The six-week course aims at supplying farmers with additional skills, as well as providing a source of livelihood for Jews expelled from Gaza and agricultural workers formerly employed in the force-feeding of geese to produce foie gras until Israel’s Supreme Court banned the practice.
The courses are offered at the Agriculture Ministry’s headquarters in Beit Dagan. Forty people took part in the first course. “They were from all over Israel,” said Yosef Karso, one of the instructors, “from the Galilee to the Arava.”
Topics covered include care of the animals – milking, nourishment, treatment of disease and first aid. They also covered breeding and delivery of young. Even the management of a flock and maintenance of proper facilities and equipment were covered.
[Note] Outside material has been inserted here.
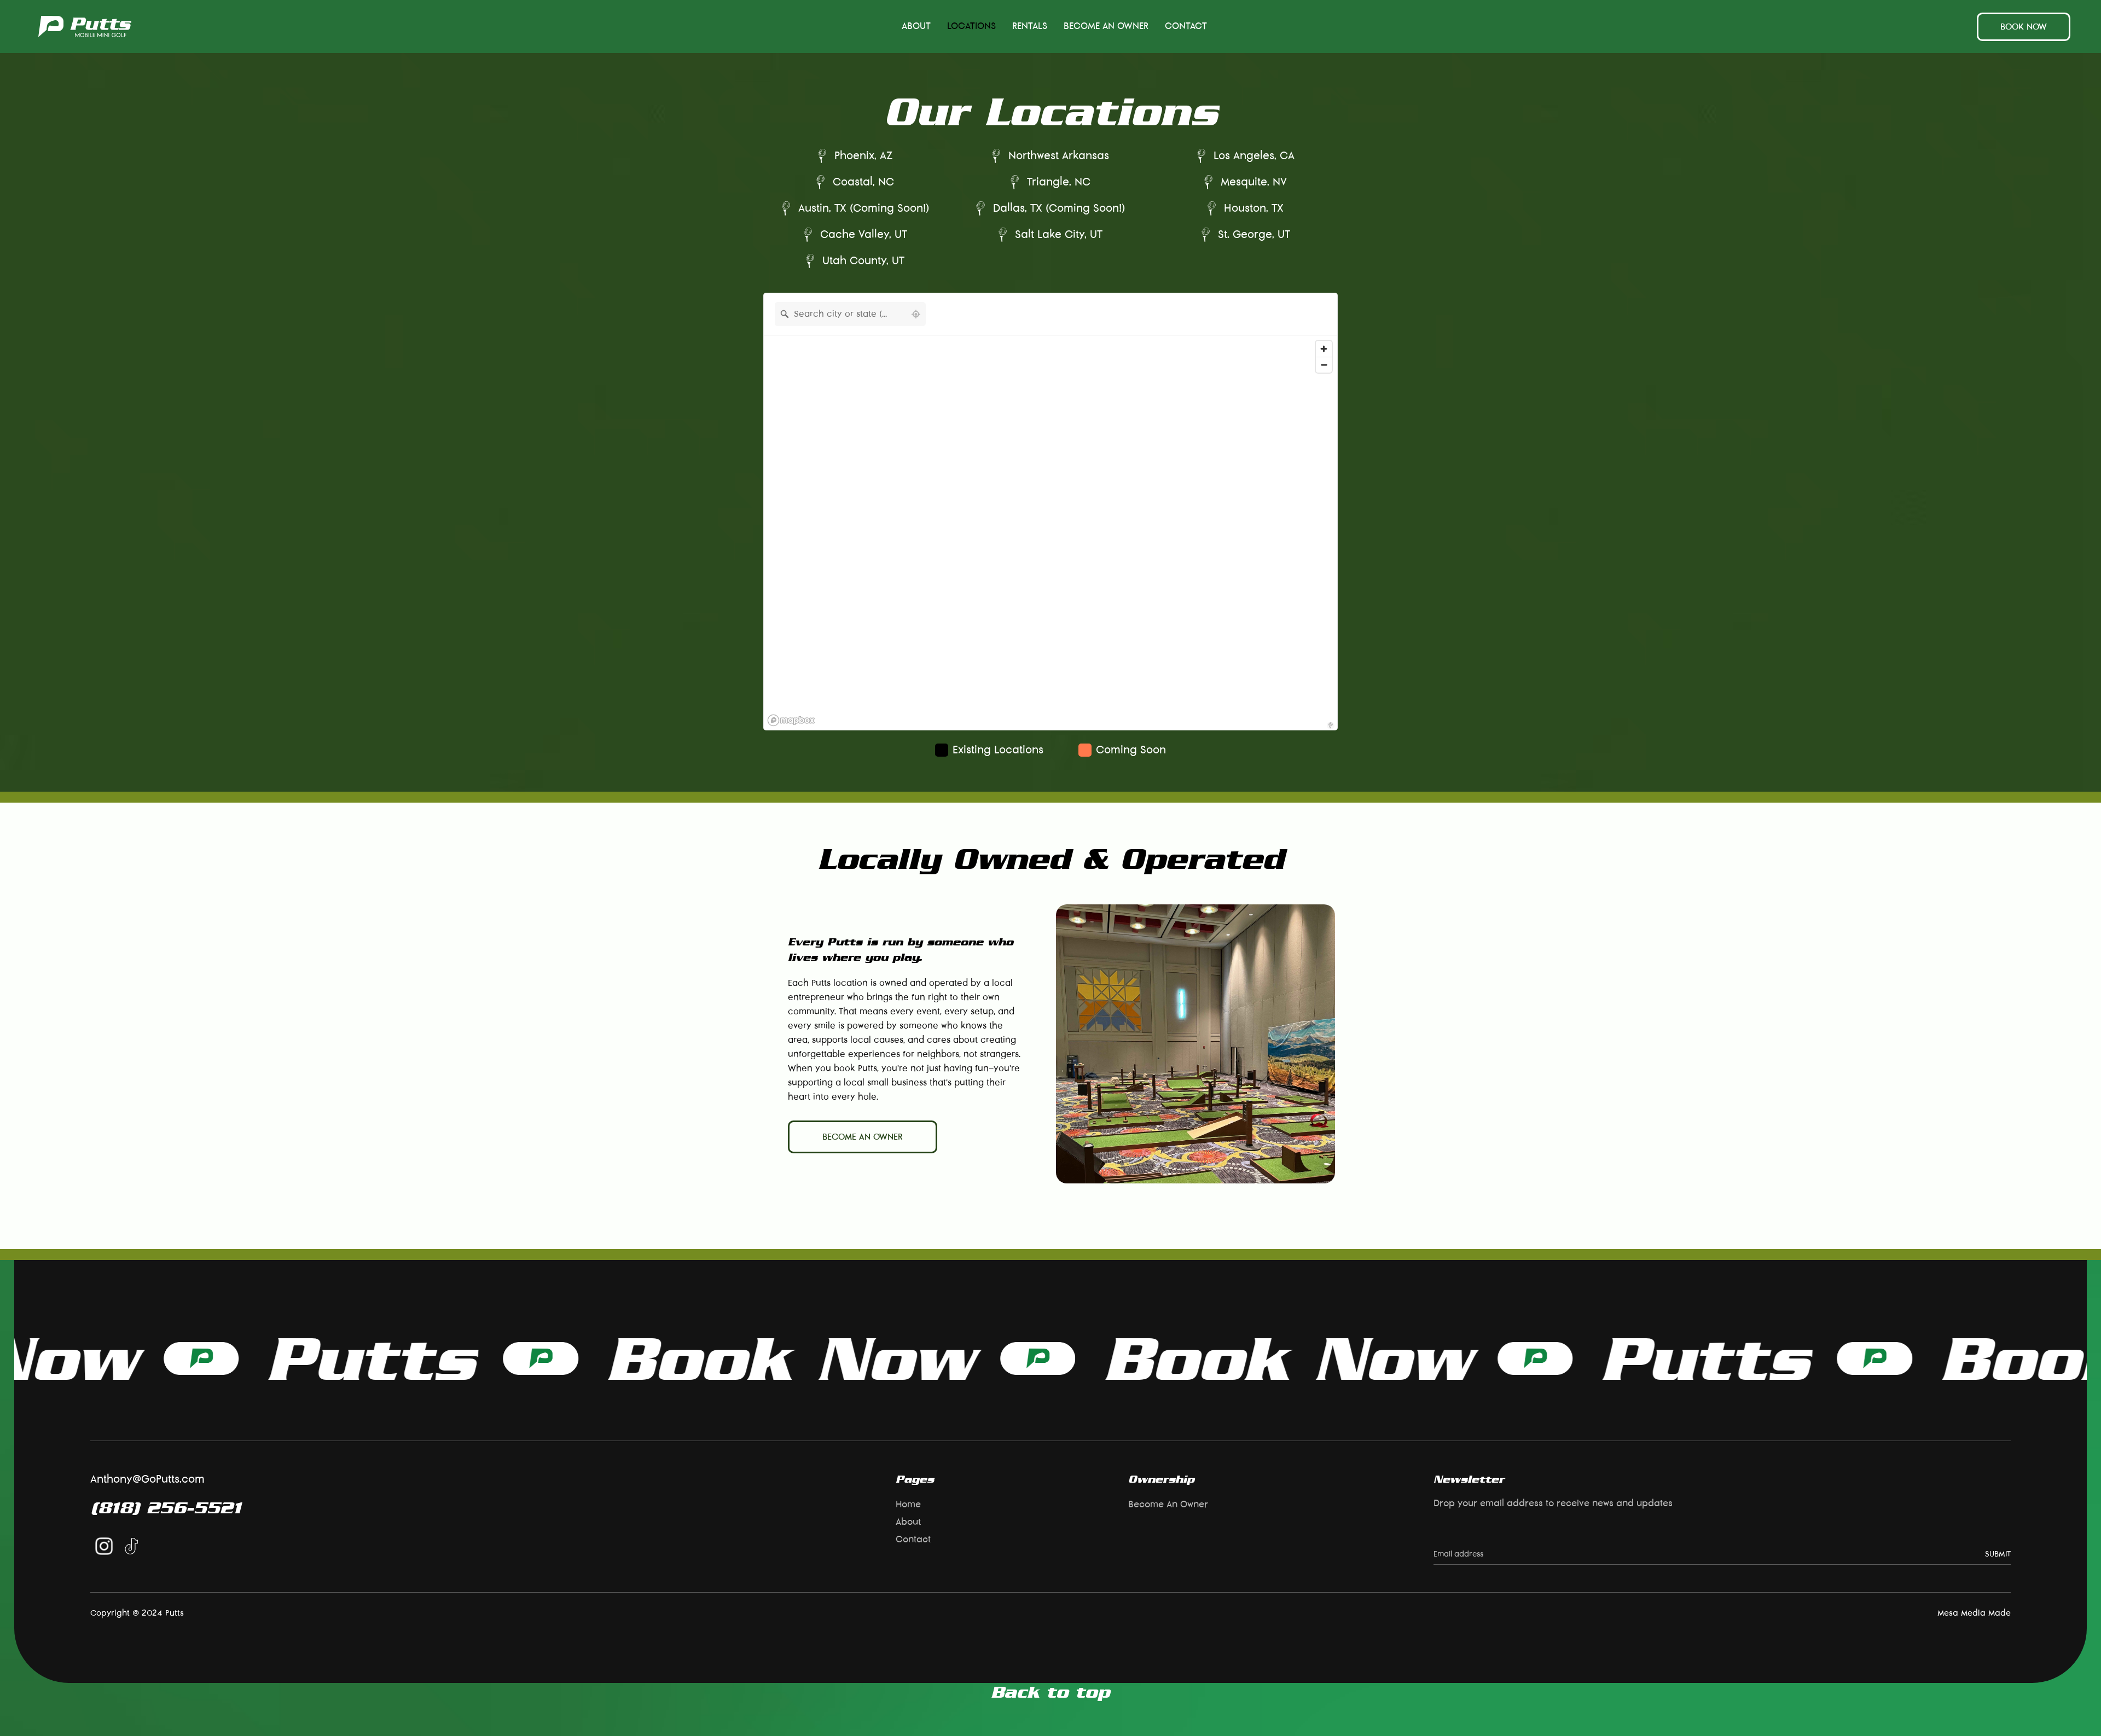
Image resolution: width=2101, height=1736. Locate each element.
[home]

Following the theoretical aspects of the course, physical exercises using real flocks of sheep and goats took place with close coordination between students and instructors from the Sheep Division of the Guidance Department.
Israel is home to over 2,400 goat and sheep shepherds – Jewish, Arab and Bedouin. The Guidance Department of the Agriculture Ministry holds regular conferences and publishes material in Hebrew and Arabic to assist them.
According to Karso, shepherding has enjoyed a renaissance in Israel in recent years, due to the demand for cheeses made from sheep’s milk.
All of the four hilltop communities currently threatened with destruction in the coming weeks are home to Jewish shepherds, many of whom chose the profession in an effort to return to the simplicity of the Jewish patriarchs and matriarchs, most of whom shared that profession.